Source extract
================================
When the resistance of `9 Omega` is connected at the ends of a battery, its potential difference decreases from 40 volt to 30 volt . The internal resistance of the battery is

To find the internal resistance of the battery, we can use the following steps: ### Step 1: Identify the given values - Initial potential difference (E) = 40 V (open circuit voltage) - Final potential difference (V) = 30 V (voltage across the load) - Load resistance (R) = 9 Ω ### Step 2: Use Ohm's Law to find the current Ohm's law states that \( V = I \cdot R \). We can rearrange this to find the current (I) flowing through the circuit when the load is connected: \[ I = \frac{V}{R} = \frac{30 \, \text{V}}{9 \, \Omega} = \frac{30}{9} = \frac{10}{3} \, \text{A} \] ### Step 3: Apply the formula for internal resistance The formula relating the electromotive force (E), the terminal voltage (V), the current (I), and the internal resistance (r) of the battery is given by: \[ E = V + I \cdot r \] Substituting the known values into the equation: \[ 40 \, \text{V} = 30 \, \text{V} + \left(\frac{10}{3} \, \text{A}\right) \cdot r \] ### Step 4: Solve for internal resistance (r) Rearranging the equation to isolate r: \[ 40 \, \text{V} - 30 \, \text{V} = \left(\frac{10}{3} \, \text{A}\right) \cdot r \] \[ 10 \, \text{V} = \left(\frac{10}{3} \, \text{A}\right) \cdot r \] Now, divide both sides by \(\frac{10}{3} \, \text{A}\): \[ r = \frac{10 \, \text{V}}{\frac{10}{3} \, \text{A}} = 10 \, \text{V} \cdot \frac{3}{10 \, \text{A}} = 3 \, \Omega \] ### Final Answer The internal resistance of the battery is \( r = 3 \, \Omega \). ---
================================
Given information
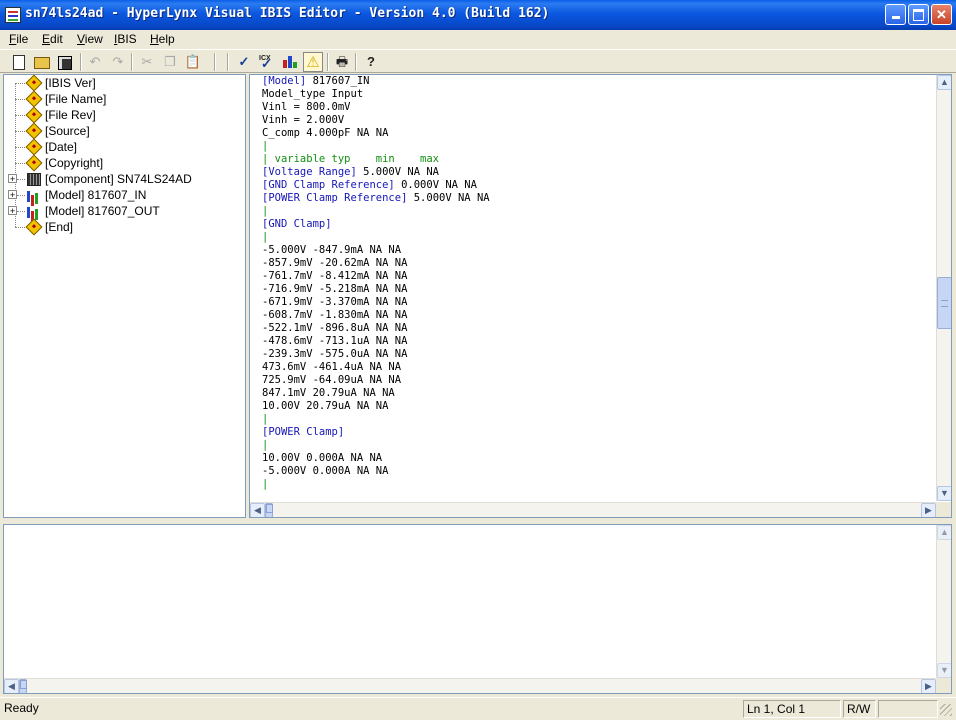 This screenshot has width=956, height=720. I want to click on tree-item-label: [Source], so click(68, 131).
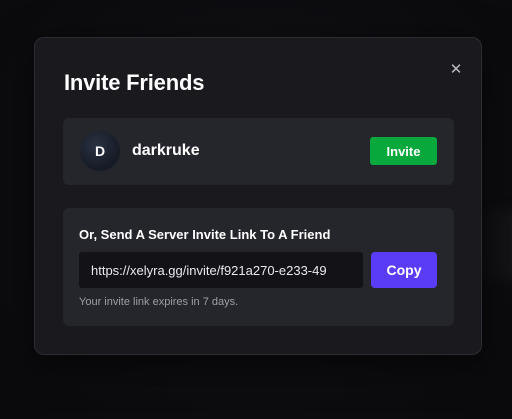 The width and height of the screenshot is (512, 419). Describe the element at coordinates (404, 151) in the screenshot. I see `invite-button: Invite` at that location.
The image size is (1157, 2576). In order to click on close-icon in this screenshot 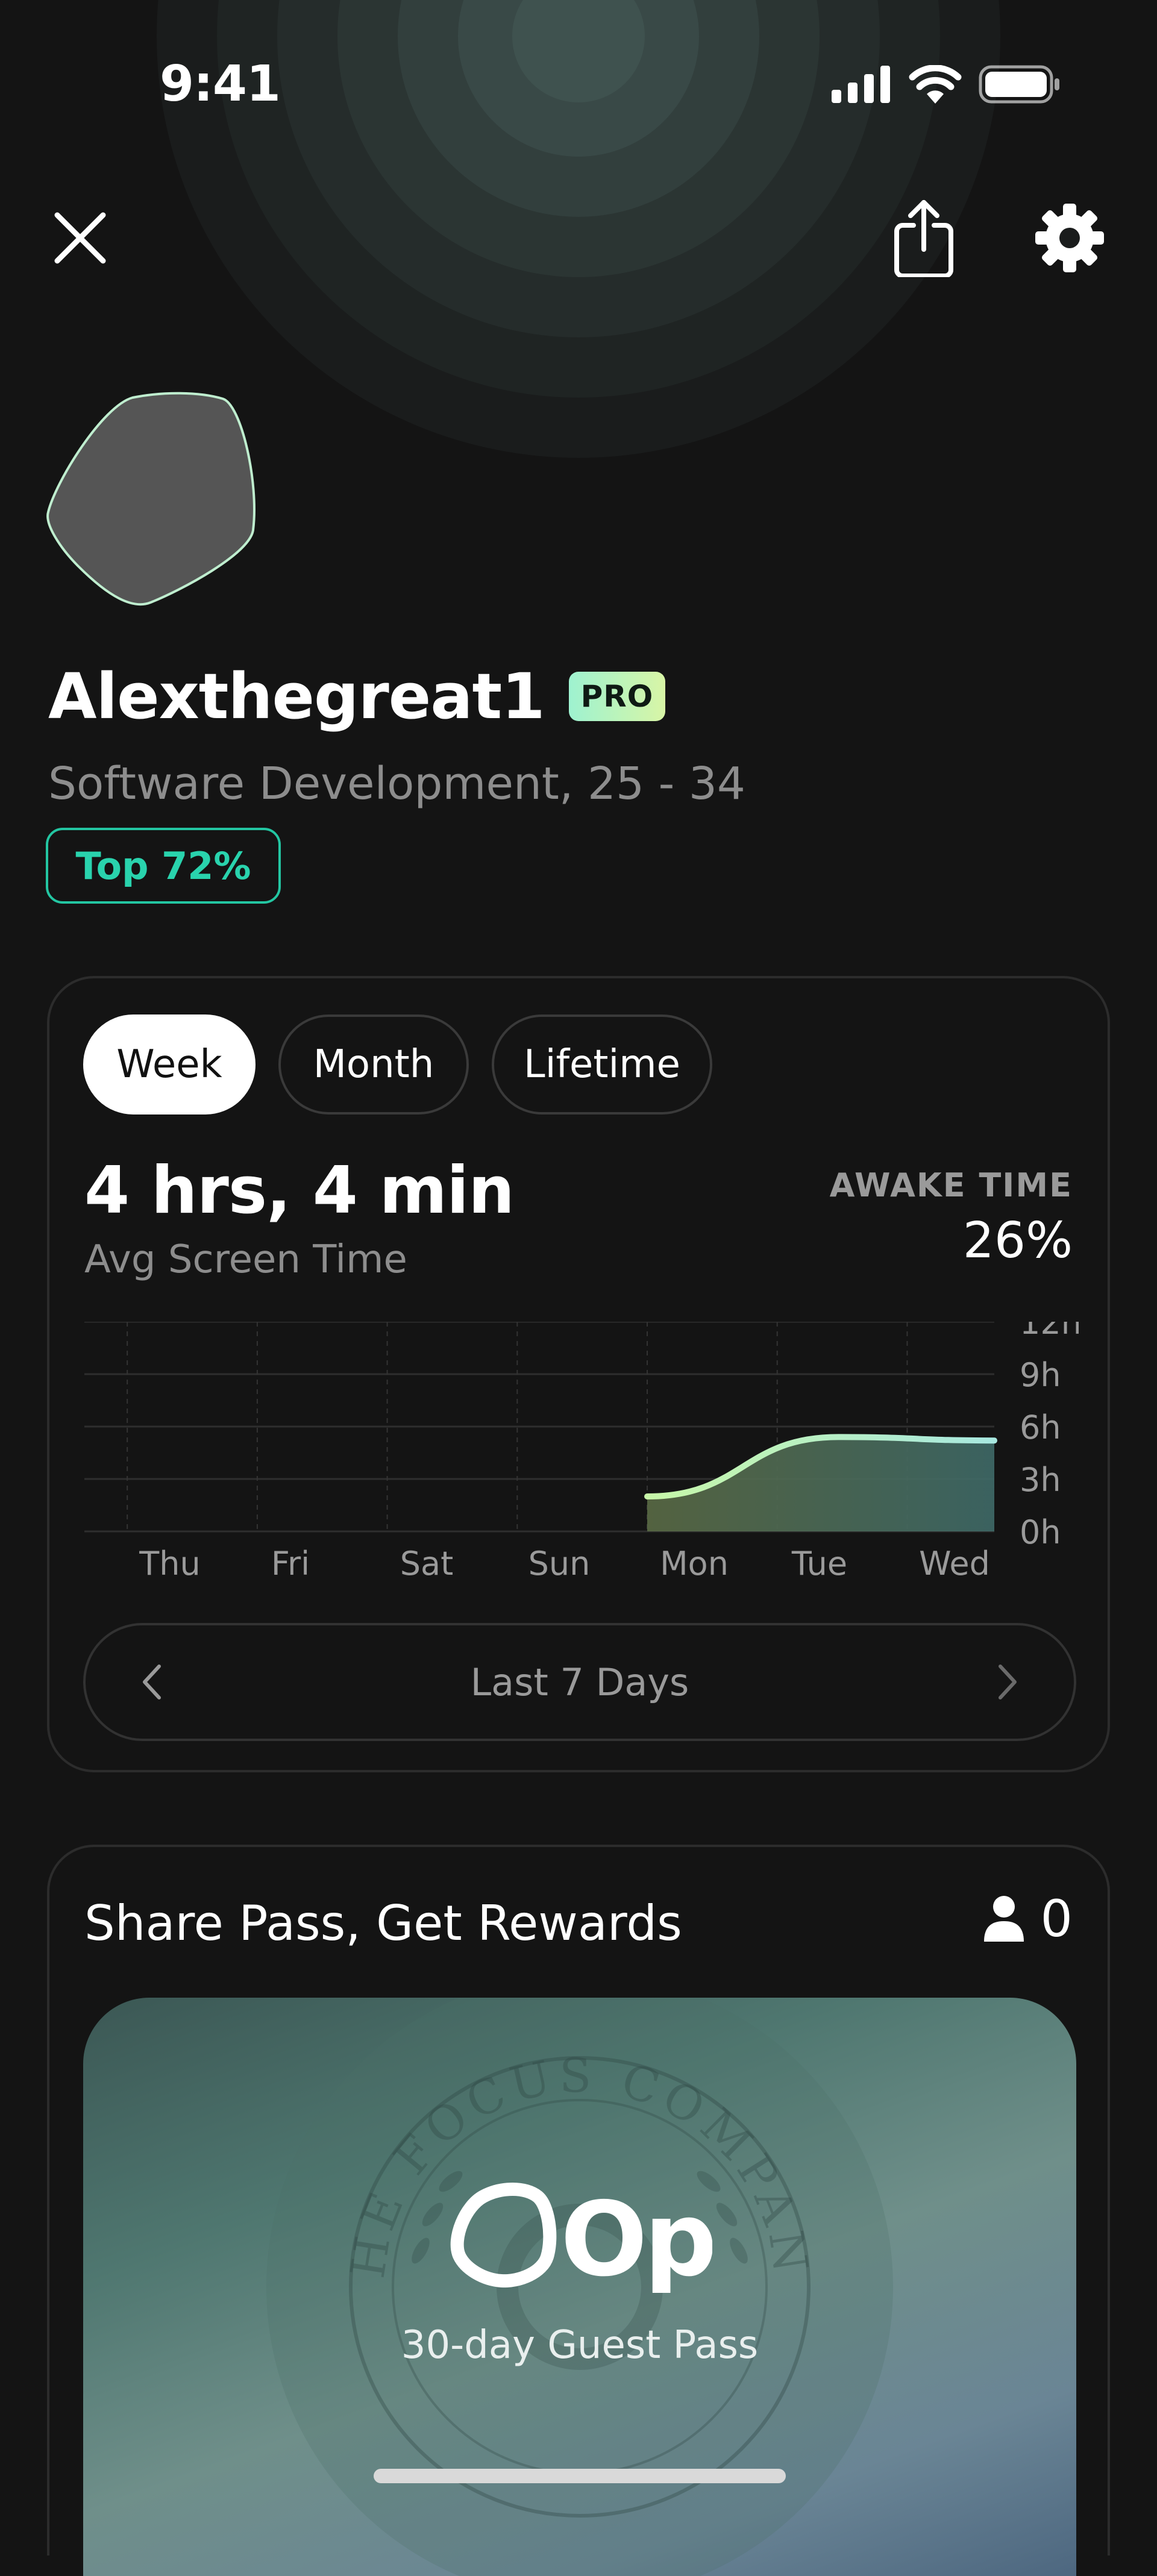, I will do `click(80, 238)`.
================================
How to complete this task
Answer these from the battery problem above:
1. What load resistance is connected at the ends of the battery?
2. What current does the solution calculate through the circuit?
3. What internal resistance does the solution arrive at?

Result for this exercise
1. 9 Ω
2. 10/3 A
3. 3 Ω